Terry Beatty (born January 11, 1958) is an artist who has worked as a penciler and inker in the American comic book industry, where he is perhaps best known for his co-creation of the female detective Ms. Tree.

==Career==
Terry Beatty is the artist and co-creator (with Max Allan Collins) of the long-running private eye series Ms. Tree, as well as the DC Comics costumed hero Wild Dog.
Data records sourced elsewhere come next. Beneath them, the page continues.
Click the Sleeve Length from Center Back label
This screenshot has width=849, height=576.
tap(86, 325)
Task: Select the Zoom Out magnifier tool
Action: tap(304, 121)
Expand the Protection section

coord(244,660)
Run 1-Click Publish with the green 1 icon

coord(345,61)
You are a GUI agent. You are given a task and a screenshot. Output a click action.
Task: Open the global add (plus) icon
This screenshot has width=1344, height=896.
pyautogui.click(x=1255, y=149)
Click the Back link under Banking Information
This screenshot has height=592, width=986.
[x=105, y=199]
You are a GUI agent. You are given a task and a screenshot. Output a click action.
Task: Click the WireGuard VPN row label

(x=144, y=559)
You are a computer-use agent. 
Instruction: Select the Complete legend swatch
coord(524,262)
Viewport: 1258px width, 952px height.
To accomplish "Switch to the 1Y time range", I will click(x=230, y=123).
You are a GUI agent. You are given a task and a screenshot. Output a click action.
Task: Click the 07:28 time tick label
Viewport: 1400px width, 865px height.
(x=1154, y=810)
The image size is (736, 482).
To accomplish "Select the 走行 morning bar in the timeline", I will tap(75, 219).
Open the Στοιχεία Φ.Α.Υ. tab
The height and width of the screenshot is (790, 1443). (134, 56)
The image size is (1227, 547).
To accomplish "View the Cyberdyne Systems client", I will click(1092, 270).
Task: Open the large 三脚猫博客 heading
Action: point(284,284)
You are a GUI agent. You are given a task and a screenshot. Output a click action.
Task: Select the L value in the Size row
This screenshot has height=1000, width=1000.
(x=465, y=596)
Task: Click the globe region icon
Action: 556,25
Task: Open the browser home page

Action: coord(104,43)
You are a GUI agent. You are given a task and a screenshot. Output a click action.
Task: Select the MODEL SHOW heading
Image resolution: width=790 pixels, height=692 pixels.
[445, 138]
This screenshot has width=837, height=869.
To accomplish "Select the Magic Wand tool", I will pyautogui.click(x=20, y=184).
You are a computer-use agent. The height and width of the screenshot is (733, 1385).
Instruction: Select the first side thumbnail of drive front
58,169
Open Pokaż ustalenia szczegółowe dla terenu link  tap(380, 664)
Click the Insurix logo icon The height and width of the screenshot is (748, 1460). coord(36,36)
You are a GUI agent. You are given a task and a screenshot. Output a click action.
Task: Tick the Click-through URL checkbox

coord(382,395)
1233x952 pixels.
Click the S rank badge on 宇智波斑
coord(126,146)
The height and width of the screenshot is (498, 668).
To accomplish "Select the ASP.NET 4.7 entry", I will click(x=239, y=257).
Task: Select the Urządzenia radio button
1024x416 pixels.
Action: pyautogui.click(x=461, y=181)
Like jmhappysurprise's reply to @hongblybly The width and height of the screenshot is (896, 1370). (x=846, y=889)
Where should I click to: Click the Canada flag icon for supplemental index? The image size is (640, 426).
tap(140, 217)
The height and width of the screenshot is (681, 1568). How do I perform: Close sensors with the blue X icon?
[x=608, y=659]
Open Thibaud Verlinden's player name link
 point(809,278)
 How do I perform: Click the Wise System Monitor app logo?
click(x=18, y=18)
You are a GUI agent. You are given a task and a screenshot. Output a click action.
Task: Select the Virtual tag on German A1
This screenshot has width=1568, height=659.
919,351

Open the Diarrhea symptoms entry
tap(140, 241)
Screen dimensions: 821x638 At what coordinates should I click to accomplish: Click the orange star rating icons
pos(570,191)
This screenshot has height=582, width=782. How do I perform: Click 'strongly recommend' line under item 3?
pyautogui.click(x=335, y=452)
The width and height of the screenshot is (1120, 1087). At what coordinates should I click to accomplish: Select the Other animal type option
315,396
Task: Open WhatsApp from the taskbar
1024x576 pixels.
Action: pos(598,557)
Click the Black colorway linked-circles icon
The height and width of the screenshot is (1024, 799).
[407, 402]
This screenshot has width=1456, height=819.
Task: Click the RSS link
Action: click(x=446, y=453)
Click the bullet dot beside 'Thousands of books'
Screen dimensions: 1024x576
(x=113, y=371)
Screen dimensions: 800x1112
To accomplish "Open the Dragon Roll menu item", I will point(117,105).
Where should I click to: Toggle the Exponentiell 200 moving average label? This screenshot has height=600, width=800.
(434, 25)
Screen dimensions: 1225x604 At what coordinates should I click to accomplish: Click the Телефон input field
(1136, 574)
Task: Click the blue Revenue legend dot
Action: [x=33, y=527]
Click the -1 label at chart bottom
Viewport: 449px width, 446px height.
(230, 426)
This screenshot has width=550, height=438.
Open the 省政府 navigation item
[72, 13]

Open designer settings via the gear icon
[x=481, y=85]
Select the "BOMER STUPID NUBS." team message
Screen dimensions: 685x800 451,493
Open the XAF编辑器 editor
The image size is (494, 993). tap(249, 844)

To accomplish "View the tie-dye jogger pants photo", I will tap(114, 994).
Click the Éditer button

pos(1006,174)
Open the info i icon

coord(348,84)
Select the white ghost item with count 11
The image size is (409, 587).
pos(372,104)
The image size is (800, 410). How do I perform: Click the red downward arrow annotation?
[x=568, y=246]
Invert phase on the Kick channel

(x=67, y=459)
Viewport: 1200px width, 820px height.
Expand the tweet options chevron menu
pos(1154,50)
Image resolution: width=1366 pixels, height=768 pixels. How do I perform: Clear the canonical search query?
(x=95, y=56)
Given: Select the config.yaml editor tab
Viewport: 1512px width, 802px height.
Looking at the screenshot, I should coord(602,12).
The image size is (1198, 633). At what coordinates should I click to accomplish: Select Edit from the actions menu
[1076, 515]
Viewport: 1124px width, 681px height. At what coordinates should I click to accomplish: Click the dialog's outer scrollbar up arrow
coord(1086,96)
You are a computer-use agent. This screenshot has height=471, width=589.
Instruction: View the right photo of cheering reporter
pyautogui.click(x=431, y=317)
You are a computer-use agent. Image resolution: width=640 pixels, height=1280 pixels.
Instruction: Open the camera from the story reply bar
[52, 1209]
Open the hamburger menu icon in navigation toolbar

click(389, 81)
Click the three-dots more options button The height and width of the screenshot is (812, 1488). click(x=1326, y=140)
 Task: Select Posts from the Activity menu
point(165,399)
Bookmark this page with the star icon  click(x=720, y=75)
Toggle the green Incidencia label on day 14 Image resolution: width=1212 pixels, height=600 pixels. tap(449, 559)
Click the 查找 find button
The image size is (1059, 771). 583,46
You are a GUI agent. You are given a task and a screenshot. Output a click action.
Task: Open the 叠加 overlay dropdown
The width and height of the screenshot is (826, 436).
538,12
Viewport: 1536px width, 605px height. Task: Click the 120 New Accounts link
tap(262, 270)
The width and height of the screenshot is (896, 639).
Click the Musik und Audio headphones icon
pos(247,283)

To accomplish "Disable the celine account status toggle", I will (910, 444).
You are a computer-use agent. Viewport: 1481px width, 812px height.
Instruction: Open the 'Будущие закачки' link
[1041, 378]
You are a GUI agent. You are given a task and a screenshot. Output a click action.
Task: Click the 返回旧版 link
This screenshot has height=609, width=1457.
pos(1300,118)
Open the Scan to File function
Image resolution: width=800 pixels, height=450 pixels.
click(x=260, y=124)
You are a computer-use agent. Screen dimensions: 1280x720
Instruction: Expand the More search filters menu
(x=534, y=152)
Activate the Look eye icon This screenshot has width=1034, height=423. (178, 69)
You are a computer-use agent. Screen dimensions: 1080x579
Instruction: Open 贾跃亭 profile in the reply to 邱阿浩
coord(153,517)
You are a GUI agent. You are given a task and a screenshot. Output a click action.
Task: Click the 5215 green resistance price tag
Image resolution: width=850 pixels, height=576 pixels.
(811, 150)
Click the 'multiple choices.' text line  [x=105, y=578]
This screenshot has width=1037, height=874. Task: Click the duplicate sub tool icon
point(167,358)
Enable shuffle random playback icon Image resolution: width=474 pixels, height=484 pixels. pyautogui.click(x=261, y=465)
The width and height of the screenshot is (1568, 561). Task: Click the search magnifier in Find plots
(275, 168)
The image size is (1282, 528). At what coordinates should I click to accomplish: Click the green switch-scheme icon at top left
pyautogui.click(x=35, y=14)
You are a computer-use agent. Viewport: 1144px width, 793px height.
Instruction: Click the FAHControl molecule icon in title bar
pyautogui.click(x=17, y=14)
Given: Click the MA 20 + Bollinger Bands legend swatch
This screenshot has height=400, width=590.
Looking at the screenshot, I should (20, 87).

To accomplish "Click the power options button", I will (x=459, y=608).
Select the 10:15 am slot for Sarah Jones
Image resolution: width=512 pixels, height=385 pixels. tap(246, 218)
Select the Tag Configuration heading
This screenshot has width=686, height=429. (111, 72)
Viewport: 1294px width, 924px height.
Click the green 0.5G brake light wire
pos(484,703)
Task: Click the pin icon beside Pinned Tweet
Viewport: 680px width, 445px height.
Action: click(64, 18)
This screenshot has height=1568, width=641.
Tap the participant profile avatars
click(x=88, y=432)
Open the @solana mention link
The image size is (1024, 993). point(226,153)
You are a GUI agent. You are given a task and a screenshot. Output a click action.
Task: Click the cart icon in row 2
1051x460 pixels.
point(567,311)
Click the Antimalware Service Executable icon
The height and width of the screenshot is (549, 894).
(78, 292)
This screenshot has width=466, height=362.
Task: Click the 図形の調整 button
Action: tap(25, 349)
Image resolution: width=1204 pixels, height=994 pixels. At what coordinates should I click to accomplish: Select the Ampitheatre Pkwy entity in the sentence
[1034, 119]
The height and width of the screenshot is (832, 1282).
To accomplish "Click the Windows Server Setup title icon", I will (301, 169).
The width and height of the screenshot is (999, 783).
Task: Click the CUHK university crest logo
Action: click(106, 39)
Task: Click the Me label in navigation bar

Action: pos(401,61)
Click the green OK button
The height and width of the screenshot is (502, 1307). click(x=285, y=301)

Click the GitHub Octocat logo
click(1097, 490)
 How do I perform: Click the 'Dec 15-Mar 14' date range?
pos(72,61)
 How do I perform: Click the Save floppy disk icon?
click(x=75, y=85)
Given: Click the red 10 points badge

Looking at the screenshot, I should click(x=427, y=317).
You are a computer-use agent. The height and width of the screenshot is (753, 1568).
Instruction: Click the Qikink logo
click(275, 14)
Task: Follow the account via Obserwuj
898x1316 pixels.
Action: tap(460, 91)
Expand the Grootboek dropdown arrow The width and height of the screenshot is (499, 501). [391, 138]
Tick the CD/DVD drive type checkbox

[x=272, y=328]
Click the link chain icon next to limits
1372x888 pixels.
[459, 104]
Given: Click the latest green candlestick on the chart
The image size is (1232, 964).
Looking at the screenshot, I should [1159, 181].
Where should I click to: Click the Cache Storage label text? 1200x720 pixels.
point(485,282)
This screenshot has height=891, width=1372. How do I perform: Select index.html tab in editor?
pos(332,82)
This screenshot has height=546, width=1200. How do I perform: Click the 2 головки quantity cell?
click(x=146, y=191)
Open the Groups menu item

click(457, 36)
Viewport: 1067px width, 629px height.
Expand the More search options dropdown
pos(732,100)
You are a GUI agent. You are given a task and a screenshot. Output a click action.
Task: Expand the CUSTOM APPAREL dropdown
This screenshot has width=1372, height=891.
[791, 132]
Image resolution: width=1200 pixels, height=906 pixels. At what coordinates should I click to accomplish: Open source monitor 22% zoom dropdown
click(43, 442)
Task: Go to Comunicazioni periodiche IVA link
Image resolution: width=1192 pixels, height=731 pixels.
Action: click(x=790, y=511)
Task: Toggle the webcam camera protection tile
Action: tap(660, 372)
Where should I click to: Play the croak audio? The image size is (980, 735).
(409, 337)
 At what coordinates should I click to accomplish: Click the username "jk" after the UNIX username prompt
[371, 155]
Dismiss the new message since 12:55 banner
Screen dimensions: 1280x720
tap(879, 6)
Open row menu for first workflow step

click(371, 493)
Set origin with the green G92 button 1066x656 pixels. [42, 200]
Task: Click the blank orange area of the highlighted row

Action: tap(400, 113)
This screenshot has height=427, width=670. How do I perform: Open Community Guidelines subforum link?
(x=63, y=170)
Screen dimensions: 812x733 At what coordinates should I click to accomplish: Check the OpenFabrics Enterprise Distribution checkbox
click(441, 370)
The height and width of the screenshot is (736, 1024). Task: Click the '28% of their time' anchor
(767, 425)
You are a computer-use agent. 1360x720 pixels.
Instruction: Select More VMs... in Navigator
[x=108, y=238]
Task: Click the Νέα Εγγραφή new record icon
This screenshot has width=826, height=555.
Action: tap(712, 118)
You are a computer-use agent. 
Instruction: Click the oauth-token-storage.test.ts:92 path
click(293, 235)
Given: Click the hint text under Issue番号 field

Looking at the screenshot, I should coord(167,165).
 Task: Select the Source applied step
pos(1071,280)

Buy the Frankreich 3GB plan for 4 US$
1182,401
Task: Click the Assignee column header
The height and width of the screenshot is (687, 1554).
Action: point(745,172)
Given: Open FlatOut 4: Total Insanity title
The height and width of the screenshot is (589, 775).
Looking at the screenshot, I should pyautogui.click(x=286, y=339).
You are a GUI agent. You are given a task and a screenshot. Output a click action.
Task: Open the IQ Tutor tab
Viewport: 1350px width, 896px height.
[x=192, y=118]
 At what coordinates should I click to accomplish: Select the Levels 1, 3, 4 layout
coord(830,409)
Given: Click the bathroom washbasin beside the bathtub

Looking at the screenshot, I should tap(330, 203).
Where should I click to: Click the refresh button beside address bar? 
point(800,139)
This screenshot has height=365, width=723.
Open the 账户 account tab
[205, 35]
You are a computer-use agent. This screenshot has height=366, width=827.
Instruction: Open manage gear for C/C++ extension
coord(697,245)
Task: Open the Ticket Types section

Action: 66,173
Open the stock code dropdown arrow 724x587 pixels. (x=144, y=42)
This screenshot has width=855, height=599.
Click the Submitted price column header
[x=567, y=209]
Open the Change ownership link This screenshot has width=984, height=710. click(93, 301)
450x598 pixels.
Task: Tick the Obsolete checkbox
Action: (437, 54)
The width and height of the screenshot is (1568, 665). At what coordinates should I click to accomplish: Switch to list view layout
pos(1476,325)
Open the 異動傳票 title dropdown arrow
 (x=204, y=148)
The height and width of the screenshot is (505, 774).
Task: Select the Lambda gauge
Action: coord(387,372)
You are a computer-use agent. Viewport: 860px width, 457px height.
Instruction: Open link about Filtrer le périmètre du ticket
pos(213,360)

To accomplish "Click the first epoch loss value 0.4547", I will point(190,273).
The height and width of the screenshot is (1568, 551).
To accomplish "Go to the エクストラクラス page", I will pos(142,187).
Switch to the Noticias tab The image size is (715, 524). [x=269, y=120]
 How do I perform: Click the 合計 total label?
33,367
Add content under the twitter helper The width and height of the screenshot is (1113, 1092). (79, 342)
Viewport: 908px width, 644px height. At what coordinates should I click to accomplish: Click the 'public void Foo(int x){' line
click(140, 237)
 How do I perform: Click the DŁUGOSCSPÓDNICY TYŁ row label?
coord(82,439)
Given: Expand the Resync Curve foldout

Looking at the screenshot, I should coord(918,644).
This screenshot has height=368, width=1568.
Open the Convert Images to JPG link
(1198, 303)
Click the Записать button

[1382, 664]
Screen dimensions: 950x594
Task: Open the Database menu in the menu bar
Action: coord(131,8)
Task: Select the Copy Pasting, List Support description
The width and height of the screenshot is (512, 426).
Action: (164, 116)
Collaborations with Collins also include Mike Mist, Mickey Spillane's Mike Danger and Johnny Dynamite.

Beatty has been the primary inker of DC Comics' "animated-style" Batman comics, including a four-year stint inking Chris Jones' pencils on The Batman Strikes!.

From 2012 to 2017, Beatty was the artist for the Sunday episodes of the King Features comic strip, The Phantom, with his first strip published on January 29, 2012.

As of December 30, 2013, Beatty became the new artist for the King Features comic strip Rex Morgan, M.D., taking over from Graham Nolan. On March 21, 2016 King Features Syndicate announced that Beatty would take on the writing of Rex Morgan, M.D. as well, replacing Woody Wilson.

Beatty's cover paintings appear regularly on Scary Monsters magazine, as well as its spin-off Monster Memories annual. He is also an accomplished sculptor.